"Резня в ночь на святого Варфоломея" - читать интересную книгу автора (Эрланже Филипп)

5 «Если бы это был последний гугенот!»

Вторник, 26 августа. Пышный королевский кортеж выступает из Лувра ко Дворцу Правосудия (Парламенту), точно в дни великих праздников. Король, сопровождаемый своей семьей и всем двором, собирается вершить правосудие в Парламенте. Он продвигается среди убитых, между отданными на разграбление домами и отвечает на возгласы толпы с суровой физиономией. Королеву-мать сопровождают неотразимые красавицы из ее Летучего Эскадрона, которые, отнюдь не побледнев, проявляют живой интерес к трагическому зрелищу. Протестанты сообщат, что они «предались похотливому удовлетворению, рассматривая на нагих трупах известные мужские принадлежности».

С высоты подушек, украшенных цветами лилии, откуда его отец приказал схватить Анну Дюбуа, Карл IX после заявления о гугенотском заговоре провозглашает себя единственным ответственным за расправы. Он даже подтверждает, что все свершилось преднамеренно. Потоки крови пролились, ибо этого пожелал он.

— Все, что произошло в Париже, сделано не только с моего согласия, но по моему распоряжению и при моем личном участии.

Парламент, который, помимо прочего, повелел сжечь столько еретиков, все же охвачен ужасом. Президент де Ту, умеренный, доверил накануне свое негодование своему дневнику. Это не препятствует ему произнести речь от имени собрания. Он поздравляет и благодарит Его Величество, он напоминает ему по-латыни слова Людовика XI: «Кто не умеет скрывать, не умеет править». Память адмирала осуждена и заклеймена.

«Выходя на солнце среди живых», несчастный Карл в состоянии вообразить себя могущественным монархом, обожаемым своими подданными. После того как он вкусил популярности, да еще и такого рода, его одолевает тяга к жестокой демагогии. Раздается внезапный крик:

— На гугенотов!

**Задание**
Подхватите приведенный выше текст о Варфоломеевской ночи и продолжите его начиная с места, где он завершается.

**Исходные данные**
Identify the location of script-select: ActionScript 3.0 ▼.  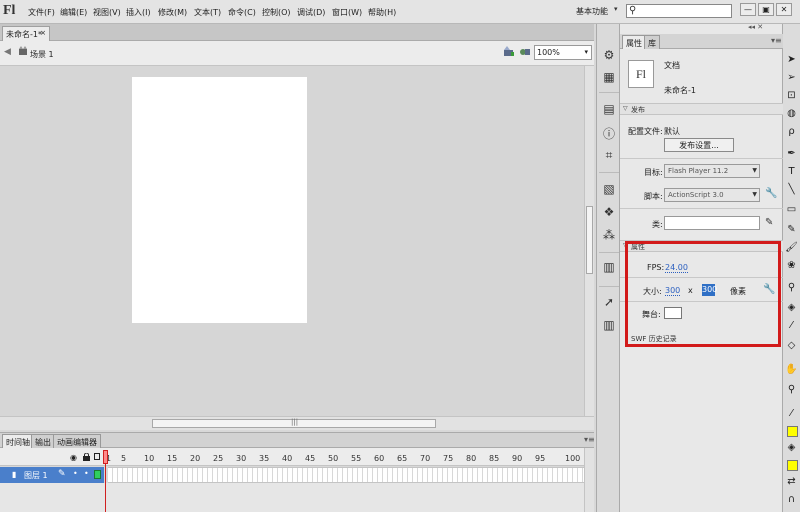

**Ответ на задание**
И вот уже некто схвачен и заколот у него на глазах.

— А, — говорить полубезумец, рассматривая жертву, — если бы это был последний гугенот!

Вновь непредвиденный случай. Несмотря на речь в Парламенте, приказ прекратить убийства, в принципе, был отменен. Эти слова короля его аннулируют. Убийцы это отлично понимают и с легким сердцем возобновляют охоту за безбожниками.

Королева-мать подумывает, вне сомнений, что лучше было бы направлять это неостановимое движение. Двор, в любом случае, вновь проникается неистовством. Герцог Анжуйский, полностью противореча своим вчерашним заявлениям, приказывает г-ну де Пюи Гайару написать от его имени «по поводу избиения протестантов, которое должно быть осуществлено также в провинции».

Этот день еще увидит кошмарные сцены. Чтобы сберечь усилия, протестантов выводят на мосты и сбрасывают в воду. Некто опрокидывает наплечную корзину, в которой лежали маленькие дети! Точно так же разгружаются и полные трупов телеги.

Франция теряет одного из самых прославленных своих сыновей, Пьера Рамю, старого профессора Коллеж де Франс, который, после того как прошел с Колиньи все его войны, основал в 1570 г. коллеж де Прель, который вносит заметный вклад в просвещение в Европе. Это навлекло на ученого жгучую ненависть Университета. И в первую очередь разъярился Шарпантье, фанатичный поборник Аристотеля, в доктрине которого Рамю пробил брешь. Жан де Монлюк желал обеспечить ему безопасность, увезя его в Польшу. Рамю отказался.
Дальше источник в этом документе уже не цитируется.